Aim of the task:
Pictures are to be left out; every line from the one that holds "Given: Open the cover banner image preview" to the end of the data is to be retyped exactly.
+===+
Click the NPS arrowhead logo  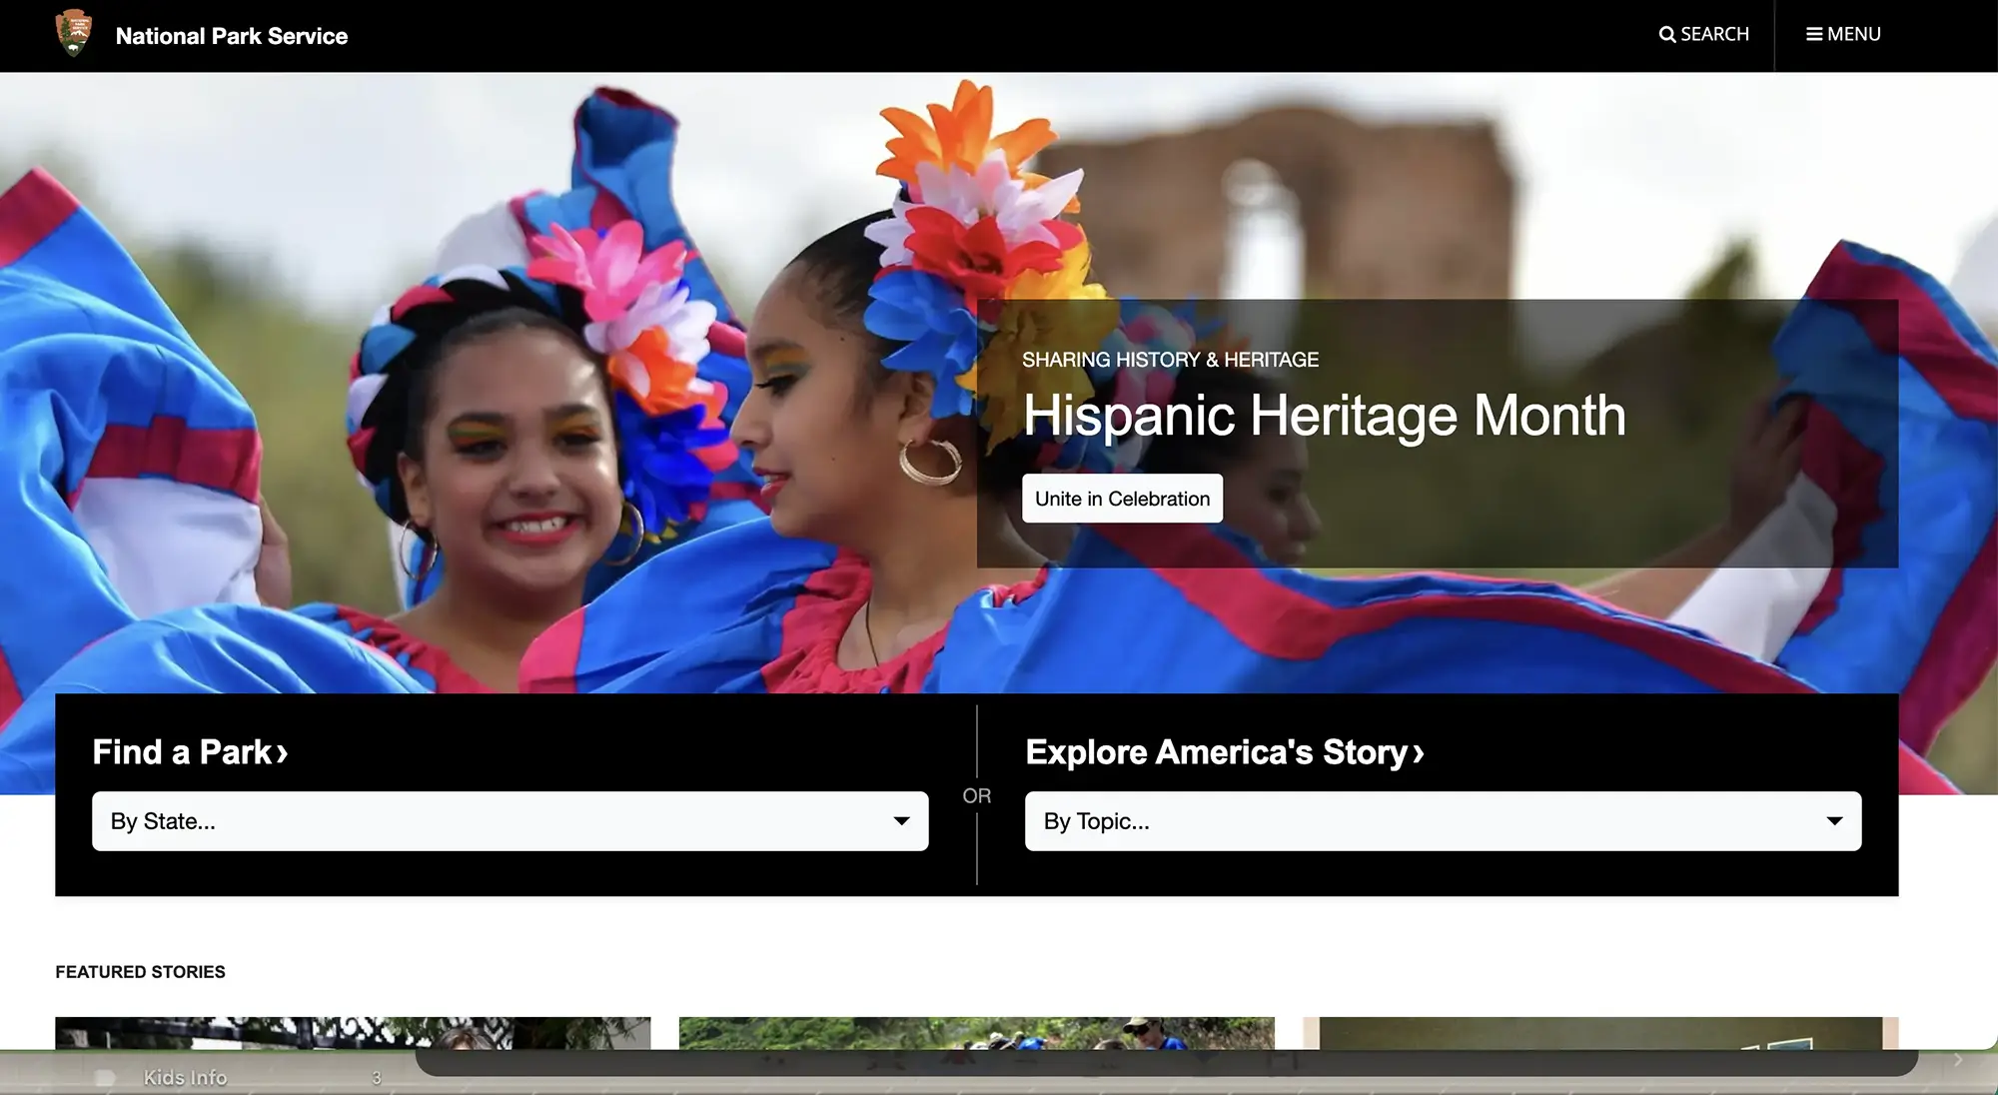point(73,33)
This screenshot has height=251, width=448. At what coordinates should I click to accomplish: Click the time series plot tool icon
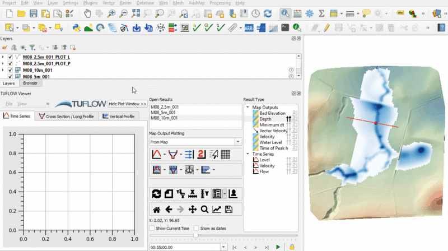tap(157, 154)
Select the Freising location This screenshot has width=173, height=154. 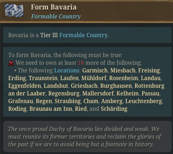[x=149, y=71]
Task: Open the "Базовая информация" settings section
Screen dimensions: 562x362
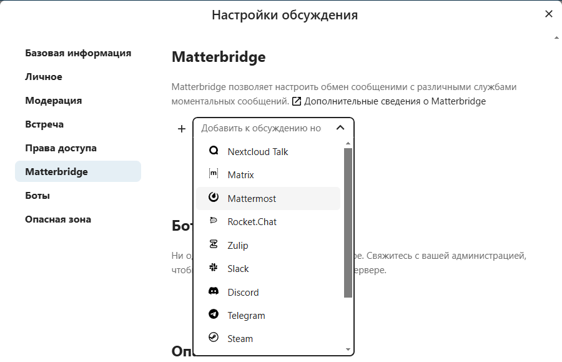Action: click(78, 53)
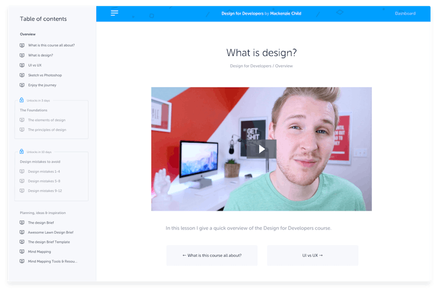Click video icon beside 'UI vs UX'
The height and width of the screenshot is (295, 438).
click(x=22, y=65)

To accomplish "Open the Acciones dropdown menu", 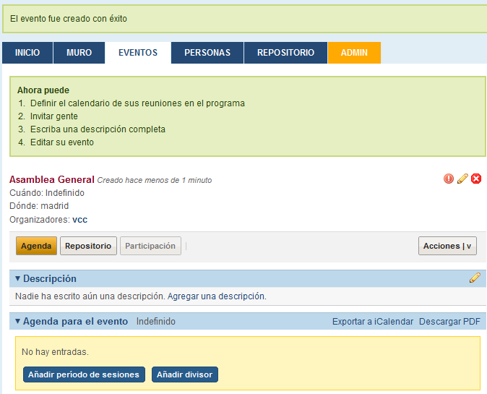I will (x=447, y=246).
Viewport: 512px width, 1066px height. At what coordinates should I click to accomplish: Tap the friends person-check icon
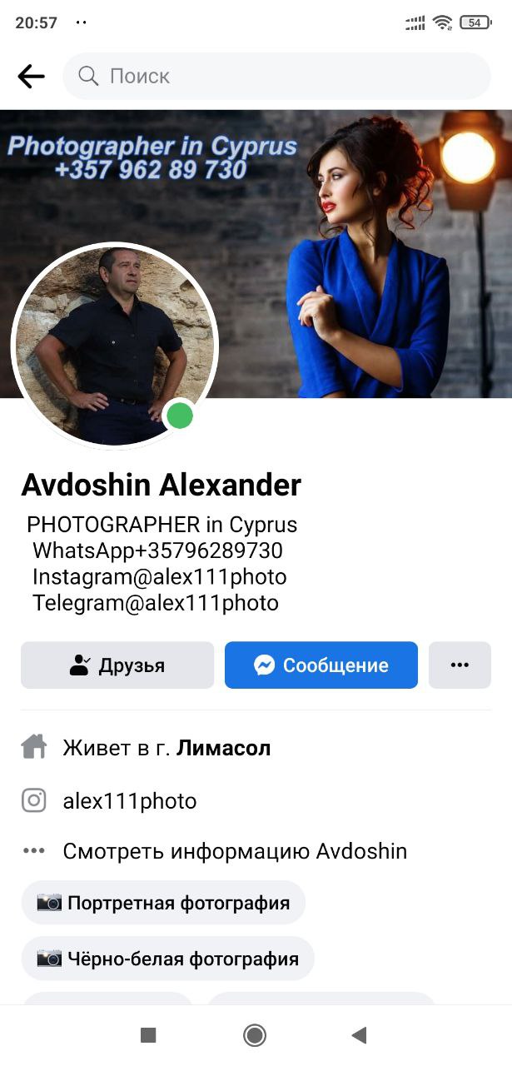[x=80, y=665]
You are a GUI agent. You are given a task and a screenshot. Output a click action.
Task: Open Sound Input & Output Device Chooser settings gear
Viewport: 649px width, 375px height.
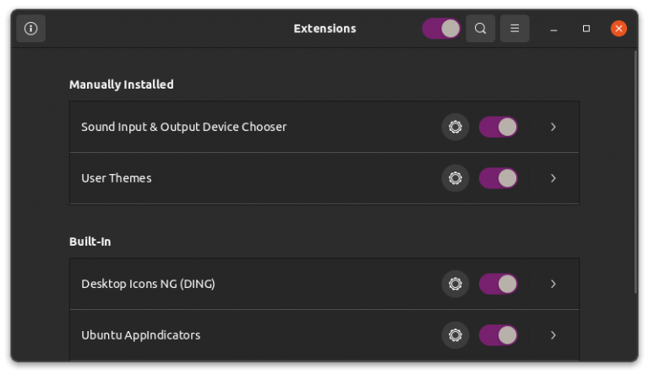455,128
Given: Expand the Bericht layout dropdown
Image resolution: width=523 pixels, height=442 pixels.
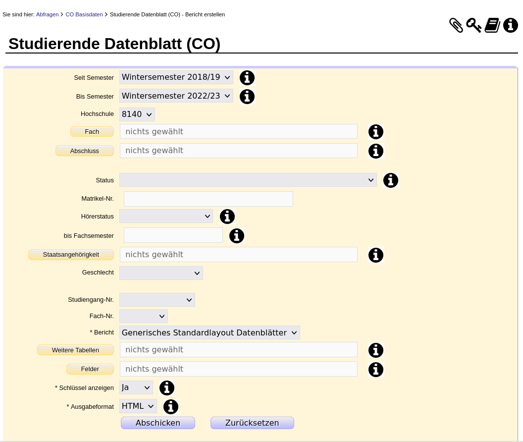Looking at the screenshot, I should (209, 333).
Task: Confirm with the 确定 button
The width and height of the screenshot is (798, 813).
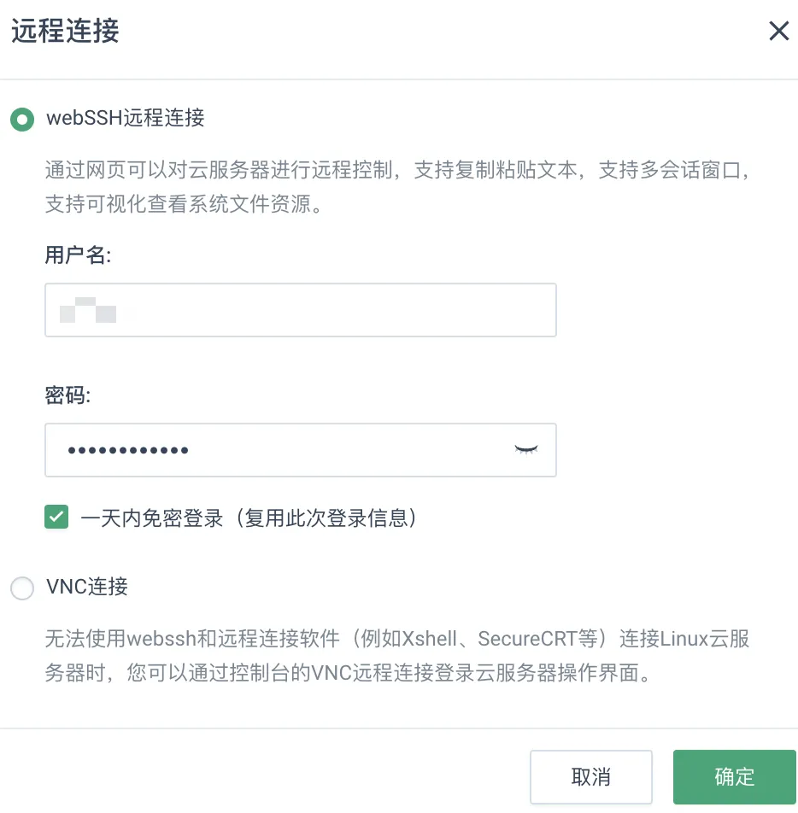Action: 734,777
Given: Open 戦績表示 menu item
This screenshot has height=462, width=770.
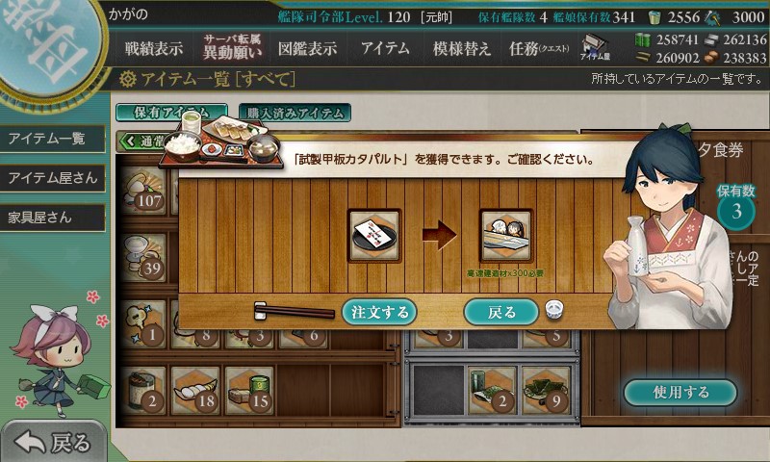Looking at the screenshot, I should (x=153, y=48).
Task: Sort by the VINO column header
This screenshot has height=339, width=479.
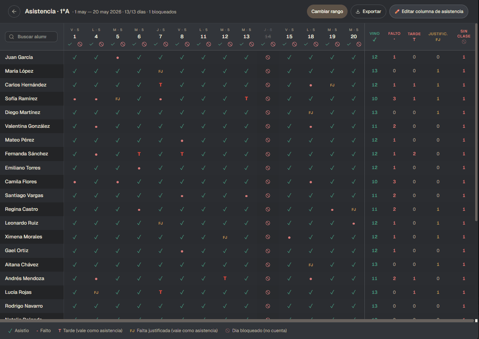Action: [374, 36]
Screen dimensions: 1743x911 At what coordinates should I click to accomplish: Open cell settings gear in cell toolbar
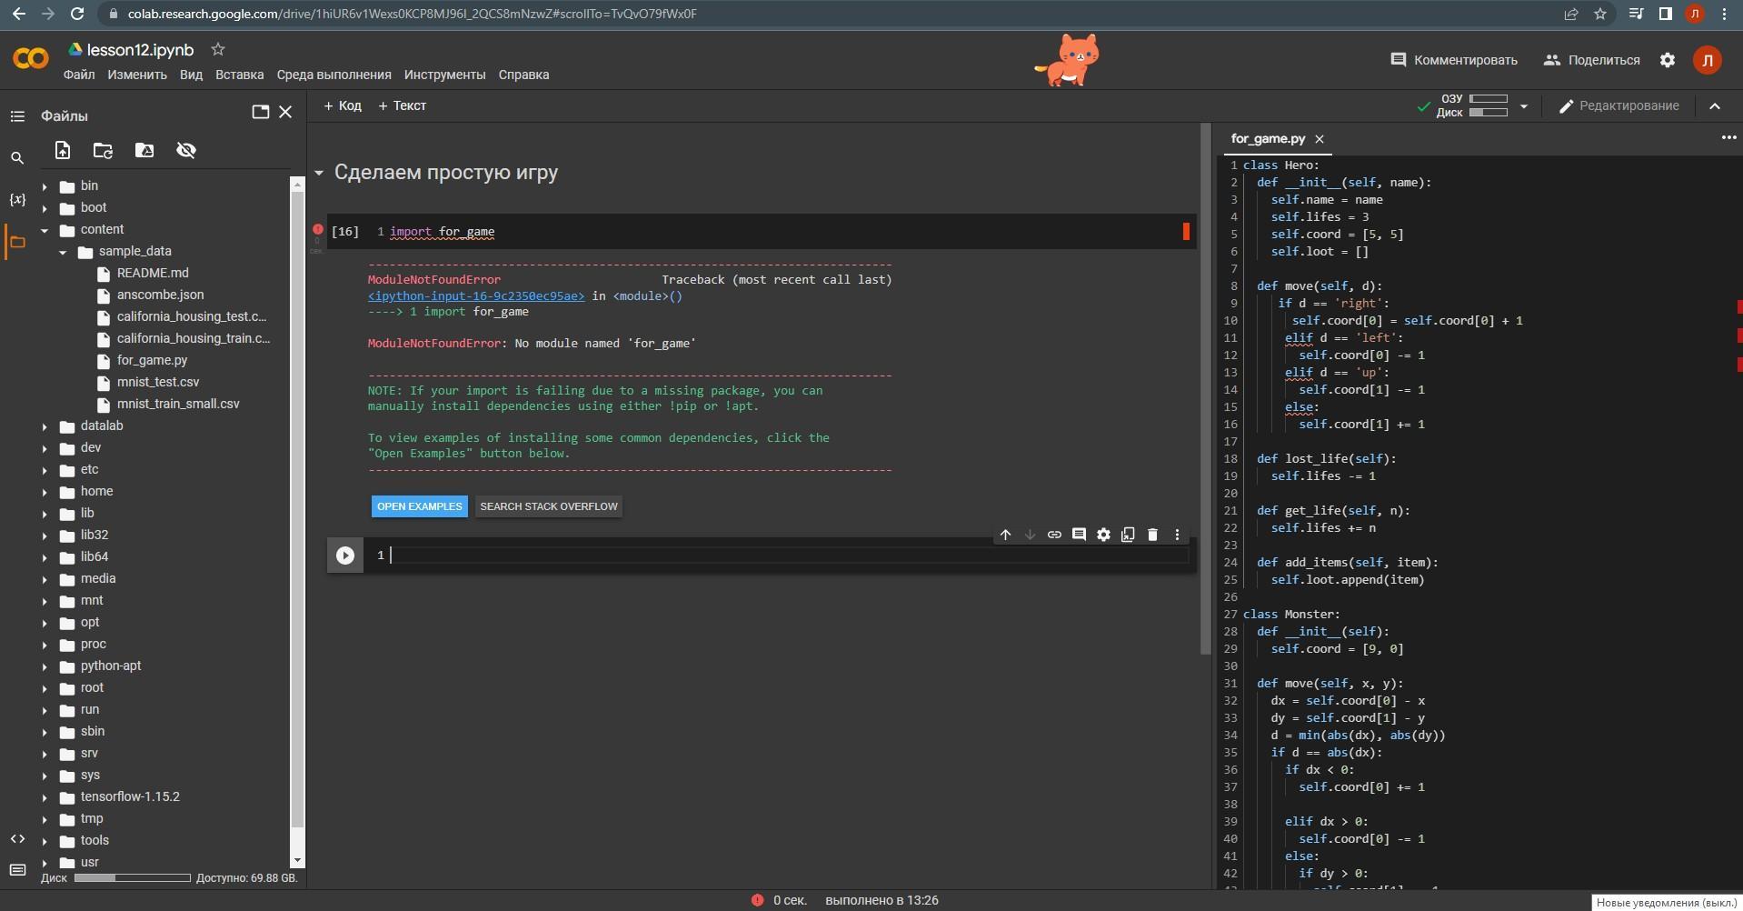1103,535
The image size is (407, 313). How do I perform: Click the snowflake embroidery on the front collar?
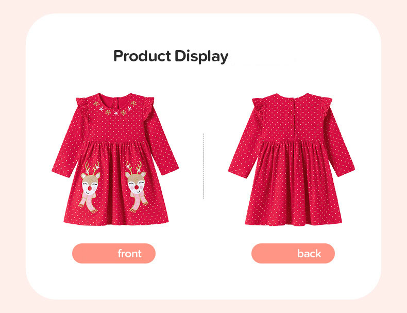click(115, 109)
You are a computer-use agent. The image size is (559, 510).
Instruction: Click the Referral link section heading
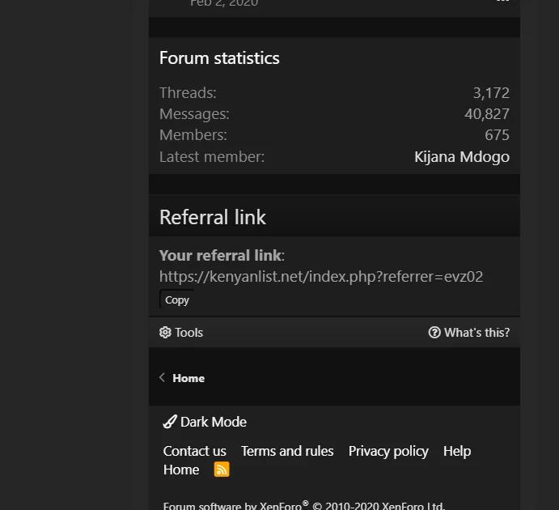click(213, 217)
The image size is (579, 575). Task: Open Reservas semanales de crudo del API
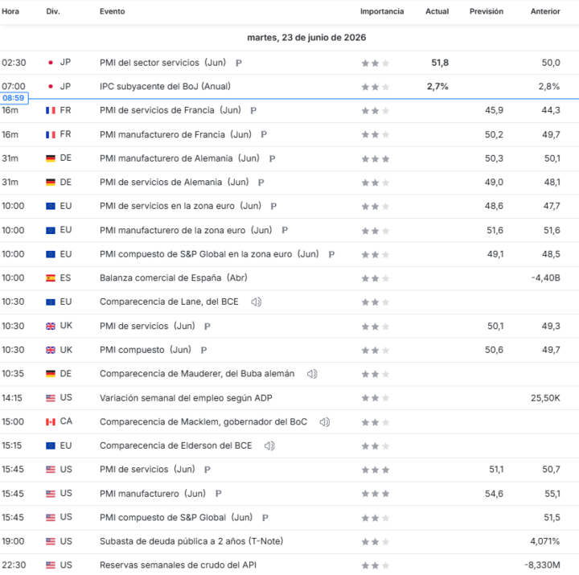click(178, 565)
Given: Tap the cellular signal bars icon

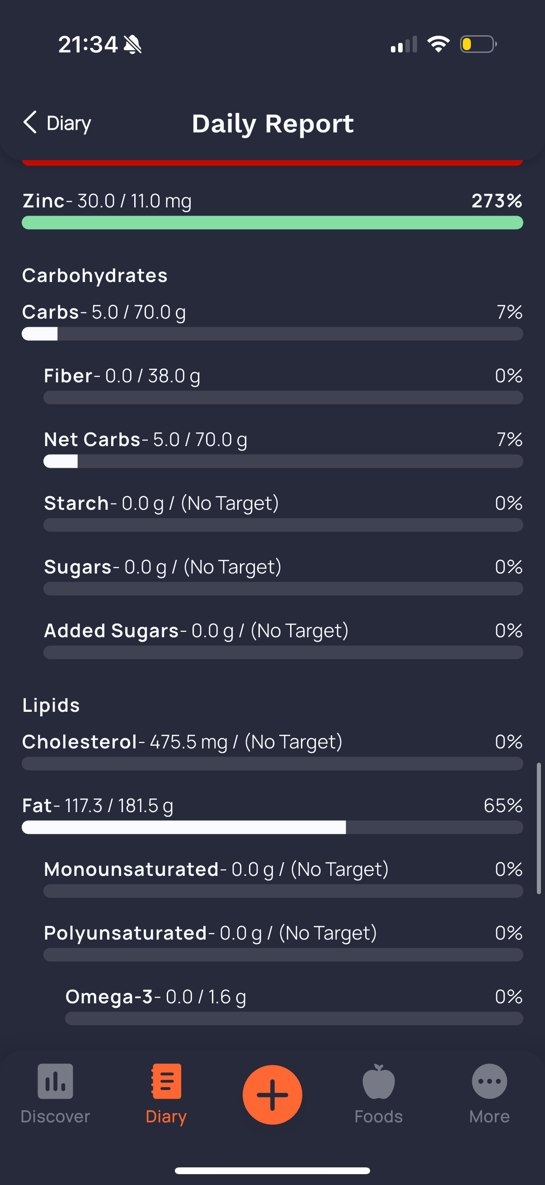Looking at the screenshot, I should click(404, 45).
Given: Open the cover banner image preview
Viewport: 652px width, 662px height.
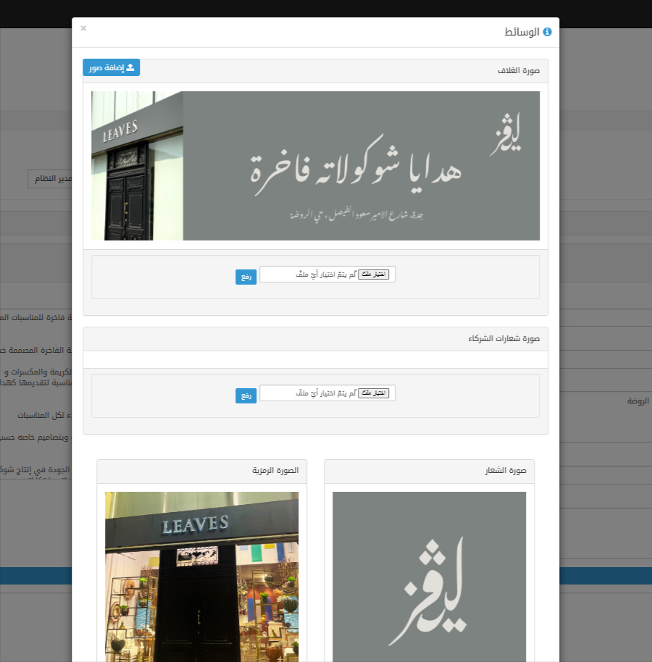Looking at the screenshot, I should [315, 166].
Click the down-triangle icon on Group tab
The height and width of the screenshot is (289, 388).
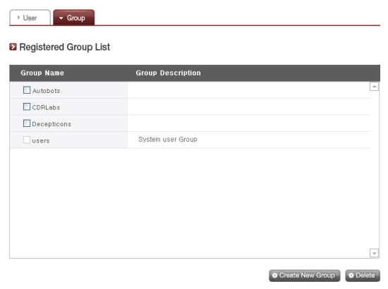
+===+
Exercise result:
Given: Open the cover banner image preview
Viewport: 652px width, 662px height.
Looking at the screenshot, I should [315, 166].
Click the down-triangle icon on Group tab
The height and width of the screenshot is (289, 388).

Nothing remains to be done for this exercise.